Епископ приехал к Гаврышкиву в храм, в село в Тверской области — он там настоятель, молодой священник. Вывел его и заставил извиняться за то, что он читал молитву о мире, а не о победе. И сказал ему, мол, у тебя же там отец священник, брат священник — что же это такое-то? Там поповские кланы. Если нужно устрашить, у них есть непубличный механизм устрашения. 

Есть еще некоторое количество священников, которые уехали, так же, как уезжали все остальные. Большинство из них не служат. Кому-то дали отпускную грамоту, кому-то нет. Кто-то за штатом, кому-то разрешают служить. Разные истории. 

Почему священники не вступаются за своих несправедливо обиженных коллег? 

— Московская Патриархия — это довольно атомизированное сообщество, где у священников не то чтобы очень хорошие отношения между собой. То есть нет такой традиции, чтобы они прямо дружили, какую-то солидарность проявляли. Кроме того, они действительно очень зависимы от священноначалия, в том числе психологически. Для них лишение возможности быть священником — это как бы сильное повреждение личности, понимаете? Ну, для большинства из них. Это не просто лишить работы, уволить. Это очень серьезную часть из себя как бы вынуть. 
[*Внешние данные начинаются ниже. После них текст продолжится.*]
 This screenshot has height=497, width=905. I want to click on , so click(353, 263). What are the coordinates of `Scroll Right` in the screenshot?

И отсюда природа этой архиерейской власти и злоупотреблений ею. То есть, это немножко рабовладение, а восстание рабов сложнее себе представить, чем восстание свободных граждан, как мы понимаем. Ну, или граждан, которые хотя бы как-то себя представляют свободными. Это я, конечно, утрирую, но не сильно. Максимум солидарности — это открытые письма, которые иногда появляются. Первые были по «московскому делу» в 2019 году (массовое уголовное дело против участников митинга «За честные выборы». — Прим. «Холода»), потом писали по поводу белорусских протестов, потом против войны. 

И на самом деле, то, что 300 священников подписали антивоенное письмо, — это ого-го. Потому что каждый из них рискует очень сильно. После «московского дела» всеми подписантами интересовались местные отделения ФСБ. Тогда были разные письма, от разных профессиональных сообществ, но, насколько я знаю, никого так не пропесочили, как священников.

Как вы думаете, почему? 

— Потому что это же совсем невиданно, чтобы попы восстали. Тем более священники же находятся как бы в двух юридических как бы системах — одинаково бесправных. Священника ведь ни суд не защитит, ни церковь не защитит в случае чего. 
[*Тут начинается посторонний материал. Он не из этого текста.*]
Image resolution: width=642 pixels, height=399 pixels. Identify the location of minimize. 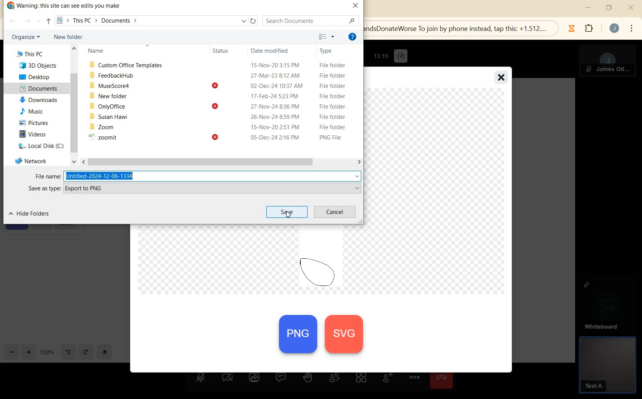
(587, 7).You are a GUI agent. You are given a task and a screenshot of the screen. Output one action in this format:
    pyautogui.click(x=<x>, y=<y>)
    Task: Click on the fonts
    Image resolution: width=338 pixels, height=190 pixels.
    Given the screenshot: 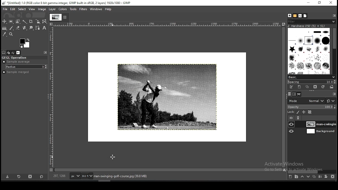 What is the action you would take?
    pyautogui.click(x=300, y=16)
     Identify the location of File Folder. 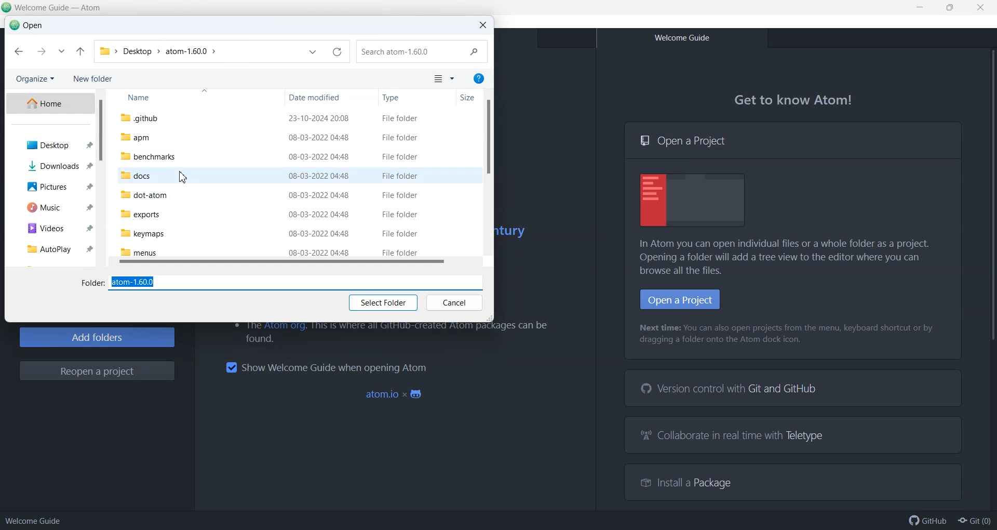
(401, 118).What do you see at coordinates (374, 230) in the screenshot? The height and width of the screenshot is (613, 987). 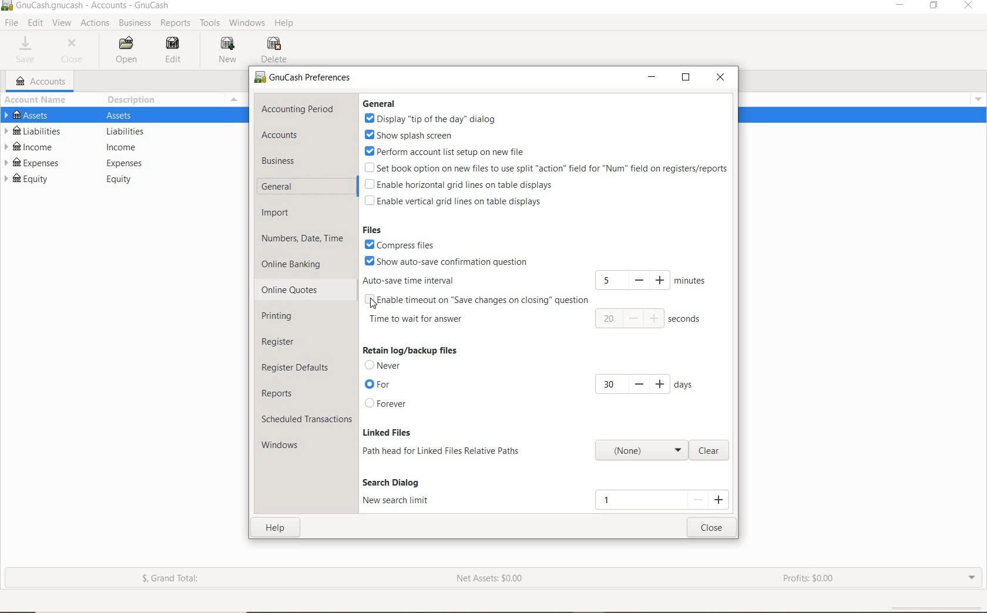 I see `files` at bounding box center [374, 230].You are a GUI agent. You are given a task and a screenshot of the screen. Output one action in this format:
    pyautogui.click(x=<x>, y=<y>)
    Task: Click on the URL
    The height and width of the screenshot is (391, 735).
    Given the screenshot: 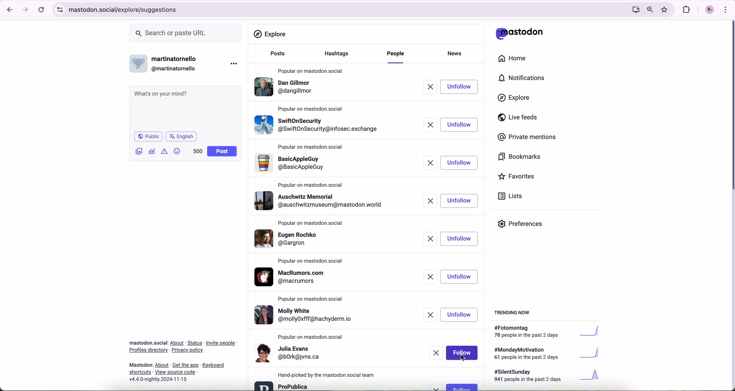 What is the action you would take?
    pyautogui.click(x=125, y=9)
    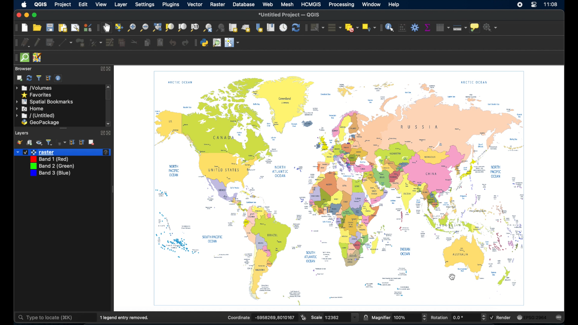 The height and width of the screenshot is (325, 578). I want to click on scroll down arrow, so click(109, 124).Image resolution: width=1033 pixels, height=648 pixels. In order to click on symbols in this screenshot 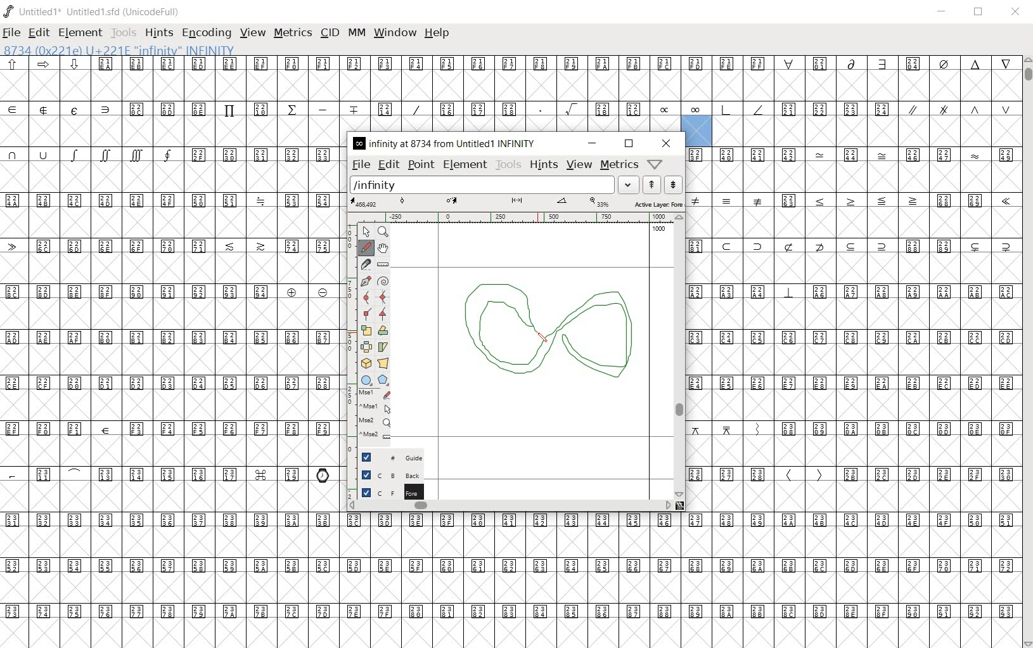, I will do `click(804, 475)`.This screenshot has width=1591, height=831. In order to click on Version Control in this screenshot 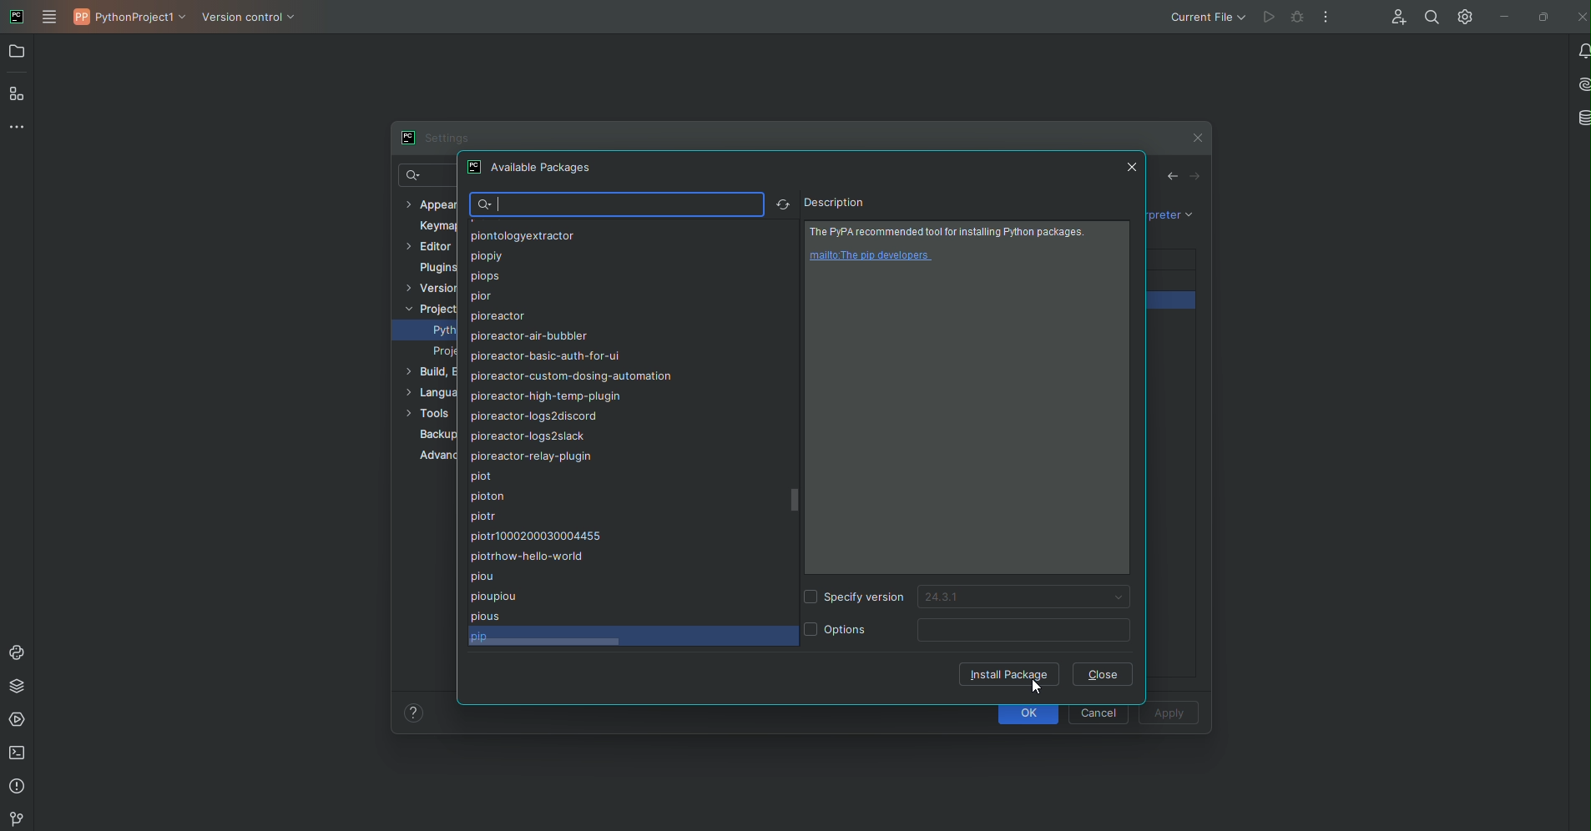, I will do `click(254, 23)`.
Знаете, я понимаю, почему атеисты могут бояться прямого высказывания — жизнь одна, после нее ничего нет, и ее, единственную, жалко. Но священники же убеждены в том, что жизнь вечная, что земное существование — лишь миг, что им после смерти отвечать за свои поступки. Казалось бы — кому, как не им, поступать по совести, без оглядки на угрозы. 

— Там еще у каждого своя мера, так сказать, взаимодействия с конкретными людьми. Вот люди приходят и рассказывают: сына на войну забрали, брат погиб, еще что-то такое случилось. Ты можешь считать эту войну агрессивной, несправедливой и преступной, но к тебе приходят люди вот с такими вопросами. Это же каждый день происходит! И ты не можешь обличать раздавленную горем мать, которая ничего не понимает и которой очень хочется чувствовать, что ее сын хотя бы погиб как герой. Если в твоем приходе люди, вернувшиеся с войны, будешь ли ты читать им проповеди о том, какие они преступники? Священники каждый день с этим человеческим горем, с нерешаемыми вопросами сталкиваются. Там огромная история, связанная с виной, с психологическими особенностями. Все очень тяжело. И священники, в общем, люди довольно одинокие. 

Вы можете хотя бы примерно оценить, какой процент священников против войны и против патриарха? 

— Я считаю, что процент ровно такой же, как и в обществе. Есть Z-ники в том же количестве, в котором они в принципе есть. Есть те, кто против. Есть те, кто рискует и публично высказывается, а есть «внутренняя Монголия». Все как у остальных людей и в тех же пропорциях. Есть значительное количество тех, кто просто выполняет разнарядку, — поэтому на приходах плетут маскировочные сети, собирают деньги на тепловизоры и что только ни делают: мы вам все отдадим, мы тут все патриотичные, только отстаньте от нас. То есть расклад такой же, как в среднем по стране.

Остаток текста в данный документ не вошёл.